Wednesday, September 8, 2010
Padres' Latos great, but Cy-worthy?
Tim Sullivan on the record-setting phenomenon named Mat Latos:
Latos went back on the job a day behind schedule and made it look, for the most part, like child’s play. He struck out 10, walked none, and established a major-league record by limiting his opponent to two runs or less for a 15th straight start of at least five innings.
If this kid is not part of the conversation for the Cy Young Award, it can only be because the voters place more emphasis on a man’s workload than on the quality of his work. If Colorado’s Ubaldo Jimenez , St. Louis’ Adam Wainwright and Philadelphia’s Roy Halladay have been more prolific than Latos, none of them have been more impressive.
Consider: Latos leads both major leagues in earned-run average (2.21) and opponents’ batting average (.191). He has won 14 out of 19 decisions for a team that has scored the fewest runs in its division. He has done what aces do, and what 22-year-old kids rarely do, grabbing the game of baseball by the scruff of the neck and reminding it of who’s boss.

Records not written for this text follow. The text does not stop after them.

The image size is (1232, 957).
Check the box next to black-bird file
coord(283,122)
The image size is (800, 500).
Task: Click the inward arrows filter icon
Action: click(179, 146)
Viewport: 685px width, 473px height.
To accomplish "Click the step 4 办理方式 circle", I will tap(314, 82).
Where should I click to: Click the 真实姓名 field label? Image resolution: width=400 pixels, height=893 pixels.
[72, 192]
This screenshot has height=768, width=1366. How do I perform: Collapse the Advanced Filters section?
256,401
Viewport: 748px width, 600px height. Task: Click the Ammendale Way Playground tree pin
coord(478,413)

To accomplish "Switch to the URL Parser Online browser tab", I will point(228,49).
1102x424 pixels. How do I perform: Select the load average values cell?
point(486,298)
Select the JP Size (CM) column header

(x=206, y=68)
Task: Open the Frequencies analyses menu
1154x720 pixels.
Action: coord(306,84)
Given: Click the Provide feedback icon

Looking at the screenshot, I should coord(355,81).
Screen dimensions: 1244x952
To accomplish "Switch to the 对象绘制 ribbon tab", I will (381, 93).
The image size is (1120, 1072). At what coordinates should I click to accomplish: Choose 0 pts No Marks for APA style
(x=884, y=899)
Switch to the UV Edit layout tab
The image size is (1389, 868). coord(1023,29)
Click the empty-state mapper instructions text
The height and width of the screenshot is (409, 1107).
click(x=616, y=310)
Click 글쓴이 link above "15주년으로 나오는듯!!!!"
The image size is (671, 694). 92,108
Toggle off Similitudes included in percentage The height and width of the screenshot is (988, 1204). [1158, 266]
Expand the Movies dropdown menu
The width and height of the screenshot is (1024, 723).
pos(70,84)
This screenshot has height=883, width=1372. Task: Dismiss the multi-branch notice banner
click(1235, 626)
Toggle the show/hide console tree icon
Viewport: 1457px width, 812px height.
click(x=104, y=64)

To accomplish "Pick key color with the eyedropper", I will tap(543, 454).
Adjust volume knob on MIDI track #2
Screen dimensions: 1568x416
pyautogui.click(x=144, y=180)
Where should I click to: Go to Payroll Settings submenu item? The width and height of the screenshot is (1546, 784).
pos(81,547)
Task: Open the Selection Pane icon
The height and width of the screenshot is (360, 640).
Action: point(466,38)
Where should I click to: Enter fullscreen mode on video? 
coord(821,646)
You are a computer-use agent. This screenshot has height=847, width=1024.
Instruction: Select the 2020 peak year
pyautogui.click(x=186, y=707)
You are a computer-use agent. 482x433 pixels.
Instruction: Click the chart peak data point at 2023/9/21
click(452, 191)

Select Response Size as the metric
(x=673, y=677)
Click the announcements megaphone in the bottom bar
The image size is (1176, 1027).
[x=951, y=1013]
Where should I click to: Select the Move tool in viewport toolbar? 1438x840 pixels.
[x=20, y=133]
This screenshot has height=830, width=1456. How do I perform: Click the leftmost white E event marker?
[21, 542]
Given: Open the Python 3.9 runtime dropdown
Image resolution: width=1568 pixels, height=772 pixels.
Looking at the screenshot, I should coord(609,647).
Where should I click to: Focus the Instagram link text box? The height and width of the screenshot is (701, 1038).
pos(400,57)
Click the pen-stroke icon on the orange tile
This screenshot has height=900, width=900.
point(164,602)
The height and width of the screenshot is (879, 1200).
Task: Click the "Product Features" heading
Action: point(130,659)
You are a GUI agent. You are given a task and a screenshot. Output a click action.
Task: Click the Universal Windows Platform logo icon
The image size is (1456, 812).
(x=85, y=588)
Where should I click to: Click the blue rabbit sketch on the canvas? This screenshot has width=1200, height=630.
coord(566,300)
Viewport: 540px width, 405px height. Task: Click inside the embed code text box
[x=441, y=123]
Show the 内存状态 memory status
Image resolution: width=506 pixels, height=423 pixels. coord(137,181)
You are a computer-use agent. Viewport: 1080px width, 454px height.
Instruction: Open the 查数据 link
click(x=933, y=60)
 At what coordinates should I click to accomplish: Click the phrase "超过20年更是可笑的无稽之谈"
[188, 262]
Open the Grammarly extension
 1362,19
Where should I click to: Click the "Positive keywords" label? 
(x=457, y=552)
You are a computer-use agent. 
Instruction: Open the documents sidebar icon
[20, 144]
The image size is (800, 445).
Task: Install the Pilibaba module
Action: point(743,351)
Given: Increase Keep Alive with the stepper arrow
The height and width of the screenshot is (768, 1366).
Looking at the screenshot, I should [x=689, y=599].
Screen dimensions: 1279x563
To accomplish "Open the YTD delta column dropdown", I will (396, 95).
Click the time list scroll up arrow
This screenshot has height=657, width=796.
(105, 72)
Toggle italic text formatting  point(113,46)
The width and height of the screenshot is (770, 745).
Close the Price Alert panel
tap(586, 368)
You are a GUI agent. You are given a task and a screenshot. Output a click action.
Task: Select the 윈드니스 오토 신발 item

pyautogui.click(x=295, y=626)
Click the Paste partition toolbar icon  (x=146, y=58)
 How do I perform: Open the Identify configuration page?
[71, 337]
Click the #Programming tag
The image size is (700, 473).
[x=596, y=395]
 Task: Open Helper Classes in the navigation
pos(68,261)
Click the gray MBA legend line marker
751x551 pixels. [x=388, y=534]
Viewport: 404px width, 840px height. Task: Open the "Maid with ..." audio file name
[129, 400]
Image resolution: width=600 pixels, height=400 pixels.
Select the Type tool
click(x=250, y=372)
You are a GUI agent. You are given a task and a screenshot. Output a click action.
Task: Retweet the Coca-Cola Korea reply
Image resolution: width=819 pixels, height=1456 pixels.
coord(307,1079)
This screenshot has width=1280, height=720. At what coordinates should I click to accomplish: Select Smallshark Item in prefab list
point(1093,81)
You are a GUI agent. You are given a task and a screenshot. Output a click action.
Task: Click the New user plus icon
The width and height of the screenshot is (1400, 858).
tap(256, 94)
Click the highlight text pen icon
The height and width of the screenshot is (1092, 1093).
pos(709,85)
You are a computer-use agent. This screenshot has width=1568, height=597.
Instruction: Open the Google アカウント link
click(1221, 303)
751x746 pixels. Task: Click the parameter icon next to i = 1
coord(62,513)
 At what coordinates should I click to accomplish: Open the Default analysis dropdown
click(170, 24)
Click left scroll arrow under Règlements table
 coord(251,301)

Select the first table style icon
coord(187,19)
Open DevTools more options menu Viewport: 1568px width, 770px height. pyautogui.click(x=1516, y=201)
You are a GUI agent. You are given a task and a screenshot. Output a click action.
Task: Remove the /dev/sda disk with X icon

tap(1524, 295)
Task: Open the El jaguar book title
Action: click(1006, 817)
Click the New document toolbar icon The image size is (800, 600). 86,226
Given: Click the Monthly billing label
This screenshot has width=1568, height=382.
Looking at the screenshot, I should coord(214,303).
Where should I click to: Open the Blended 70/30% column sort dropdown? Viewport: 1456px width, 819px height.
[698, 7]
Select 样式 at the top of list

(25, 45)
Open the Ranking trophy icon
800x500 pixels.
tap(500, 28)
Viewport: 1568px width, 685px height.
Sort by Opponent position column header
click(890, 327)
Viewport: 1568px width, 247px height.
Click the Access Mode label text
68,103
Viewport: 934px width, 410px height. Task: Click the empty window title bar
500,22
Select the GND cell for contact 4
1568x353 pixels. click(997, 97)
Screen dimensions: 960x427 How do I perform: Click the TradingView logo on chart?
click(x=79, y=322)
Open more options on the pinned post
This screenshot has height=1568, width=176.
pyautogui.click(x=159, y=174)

Less prosaically, but also in Latos' favor: He has not suffered at all when pitching away from his pitcher-friendly home. Latos' road stats are practically non-distinguishable from his home stats and 16 of his 26 starts have come on the road. His statistics this season are not a creation of Petco Park.
But you can't just wish away the innings. After going seven innings last night, Latos ranks 32nd in the National League with 163 innings pitched. Roy Halladay, with an ERA (2.36) just slightly higher, has thrown 221 innings.
Adam Wainwright -- who's 17-10, like Halladay -- also has an ERA (2.41) just slightly higher than Latos', and he's thrown 200 innings. Josh Johnson (2.30) and Tim Hudson (2.41) have ERAs just slightly higher, and they've thrown more innings, too.
When someone argues that a player should be "part of the conversation" for an award, I'm never sure exactly what that means. Might Latos, if he continues to pitch brilliantly, deserve to sneak on to a few Cy Young ballots, in the third-place slot?
Maybe. But he simply isn't going to pitch enough to innings to be considered a serious candidate to win the award. Innings matter, a lot.